Как заметил однажды нейрофизиолог Р. Бернс, «…было бы полезно…, если бы авторы статей о высших отделах центральной нервной системы, прежде чем писать о методах, сообщали о своих предубеждениях и ожиданиях. В конце концов удручающе легко найти то, что ищешь, и чрезвычайно трудно увидеть то, что заранее не ожидаешь и не стремишься найти» [31, с. 399]. Поэтому при всей неразделимости объекта (предмета) и субъекта как сторон познавательного процесса исследователь обязан всегда стремиться четко отрефлексировать их принципиальное различие, отделять свое субъективное отношение от содержания исследуемого объекта. В этом состоит залог объективности научного знания и выражение субъективной профессиональной честности ученого. Трудно также согласиться с М.А. Розовым, усматривающим существенную особенность гуманитарных наук в рефлексии, способности человека описывать свое поведение [269, с. 78]. Бесспорно, гуманитарные науки в определенной степени выражают самопознание человечества, но то же самое можно сказать и о комплексах негуманитарных, например, медико-биологических или экологических наук, описывающих поведение человека, результаты которых также могут существенно влиять на последующее развитие изучаемых объектов. Специфика гуманитарного знания, очевидно, в том, что оно отражает, «рефлексирует» бытие и сознание на «социетальном» уровне.
Коммуникативность между российскими учеными существенно снизилась. Во-первых, резко сократились тиражи и возросли цены на печатную продукцию, во-вторых, для большинства специалистов значительно сократились финансовые возможности общения, в-третьих, гуманитарии теперь не только мало читают труды друг друга, но мало общаются на конференциях и семинарах. И совершенно был прав А.С. Панарин, когда, призывая философское сообщество к продуктивному общению, утверждал: «…чем выше уровень нашей озабоченности, тем выше уровень проникновения в суть вещей, а значит, тем содержательнее используемые нами знаки», так как язык познания, его метод, не могут быть свободны от человеческой ангажированности [237, с. 55].

_Задания для выполнения_
• 1. Переведите на английский язык это предложение из исходного текста: «Коммуникативность между российскими учеными существенно снизилась».
• 2. Объясните по исходному тексту, почему исследователь обязан отделять свое субъективное отношение от содержания исследуемого объекта.
Следующие далее данные взяты из другого источника.

_Доступные данные_

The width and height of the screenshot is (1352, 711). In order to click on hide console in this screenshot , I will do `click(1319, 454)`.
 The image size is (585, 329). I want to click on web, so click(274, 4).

_Ожидаемые ответы_
• 1. Communication among Russian scholars has declined significantly.

• 2. Как заметил Р. Бернс, удручающе легко найти то, что ищешь, и чрезвычайно трудно увидеть то, чего заранее не ожидаешь и не стремишься найти. Поэтому такое разделение служит залогом объективности научного знания и выражает профессиональную честность ученого.